Festival Days

According to Raphael, two themes underlie the Jewish holidays. The first is nationalism, which focuses on Jerusalem and the Temple. The other theme relates to the cycle of nature, reflected most obviously in the pilgrim festivals of Passover, Pentecost, and Tabernacles but also in the Jewish New Year, Chanukah, even in the minor celebration of Tu B’Shvat, Hebrew Arbor Day.

The first section of Raphael’s book examines the festivals in general terms. The second section considers the specific characteristics of the various celebrations. Both parts draw fascinating parallels between Hebrew practices and those of neighboring cults. Mesopotamian moon worship may have been the source of Hebrew celebration of the New Moon. The story of Purim, with the victory of Mordecai and Ester over Haman and his family, perhaps derives from the Babylonian account of the triumph of the gods Mordik and Ishtar over their rivals Hamman and Kisrisha.

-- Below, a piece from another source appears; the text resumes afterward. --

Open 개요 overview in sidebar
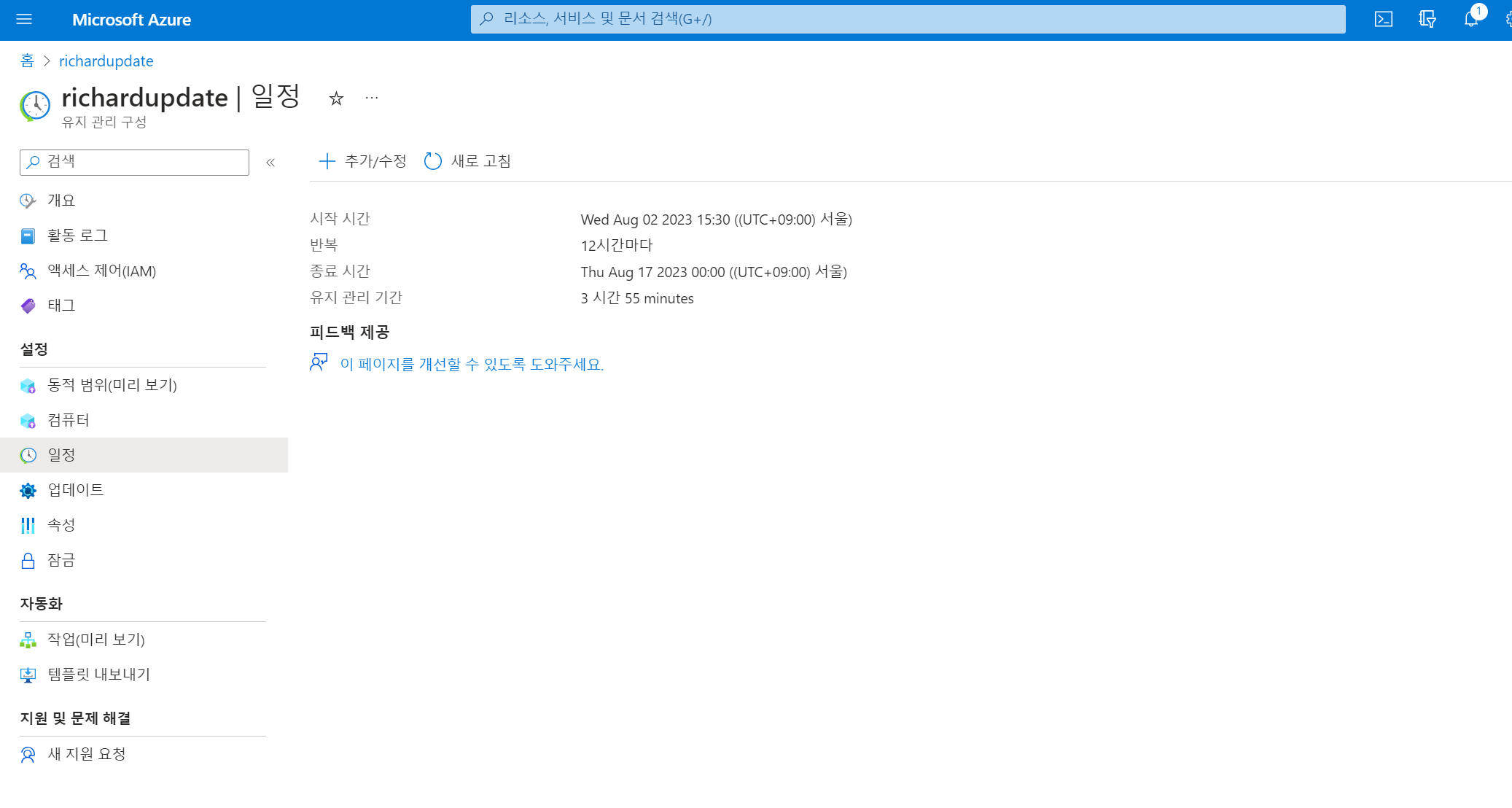Image resolution: width=1512 pixels, height=808 pixels. pyautogui.click(x=61, y=201)
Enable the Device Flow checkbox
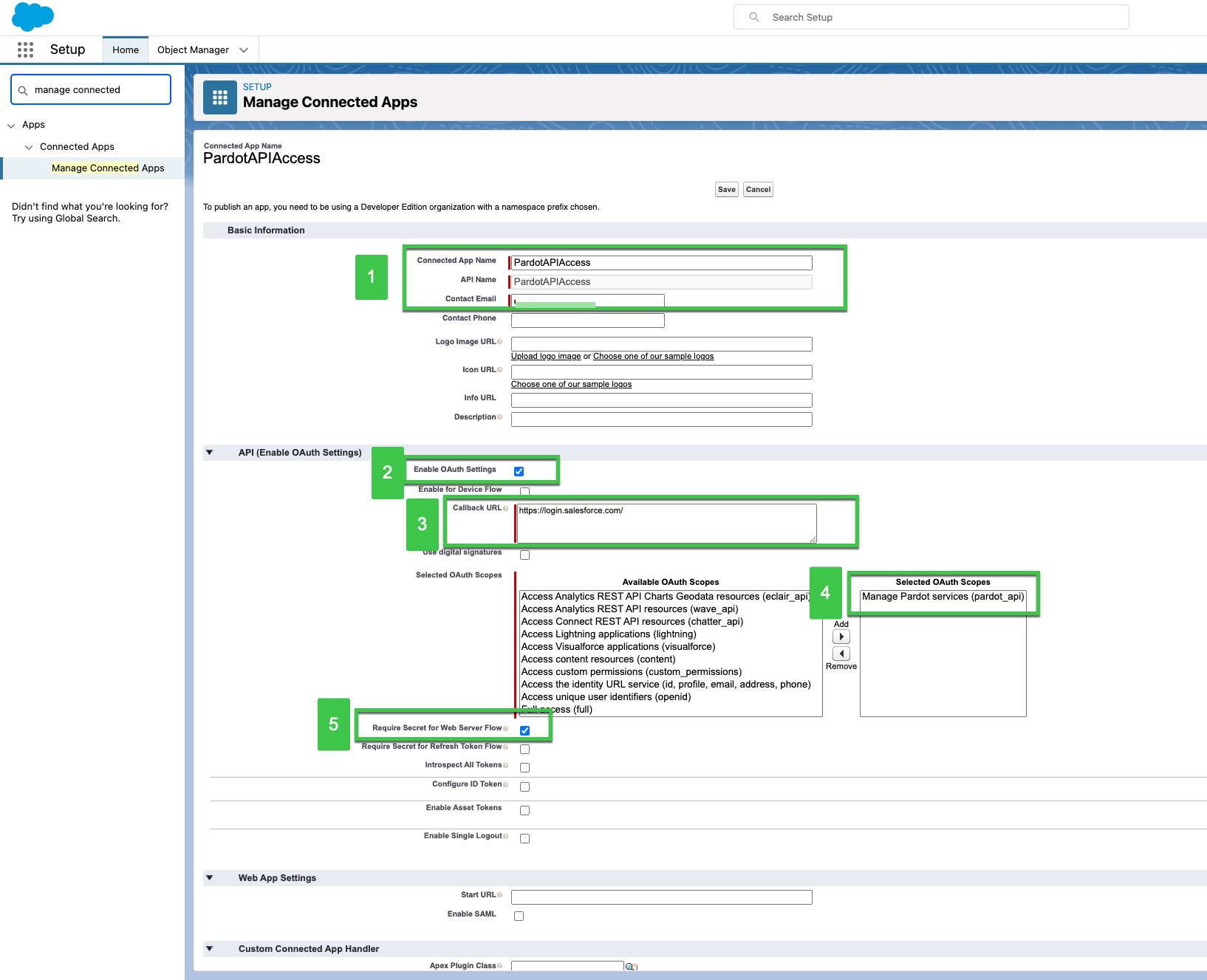Viewport: 1207px width, 980px height. pos(524,491)
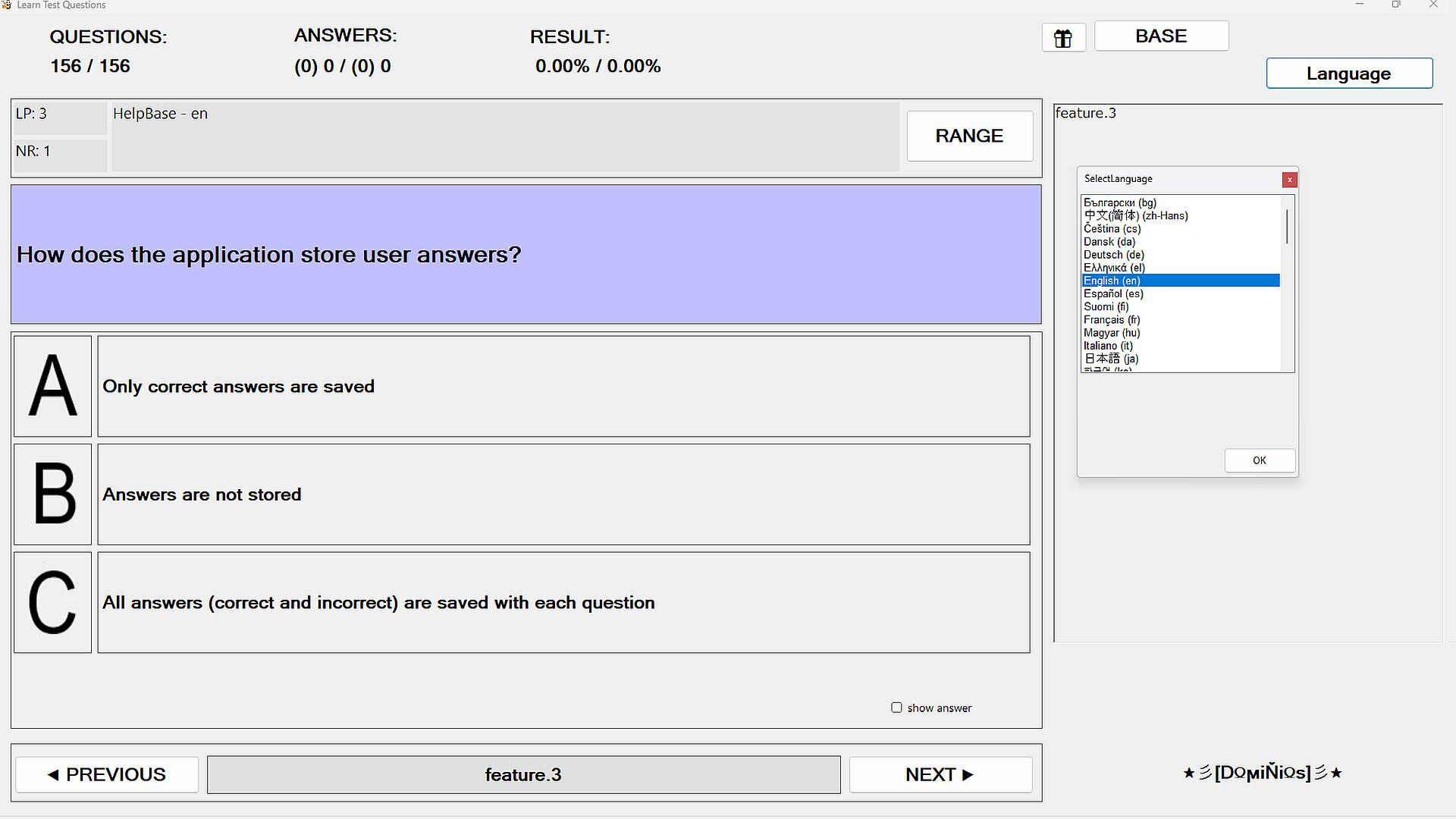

Raphael notes how pagan rituals and beliefs were transformed by Judaism. Rosh Hashanah, the Hebrew New Year, comes at the end of the dry season in Israel and has been celebrated in ancient Canaan as marking the defeat of destructive deities. Judaism changed the occasion into one of introspection and personal purification. Raphael also notes how religious practices have evolved over the centuries. He concludes his volume with a short anthology of literary responses to the holidays.

Because Raphael offers so many riches in little room, he oversimplifies or merely alludes to matters that one wishes were discussed in greater detail. (The volume has a misprint on page 42, where the date of Caligula’s assassination should read 41 C.E., not 61 C.E.) He does whet the appetite, though, and he offers a fine introduction for anyone seeking an overview of Judaism.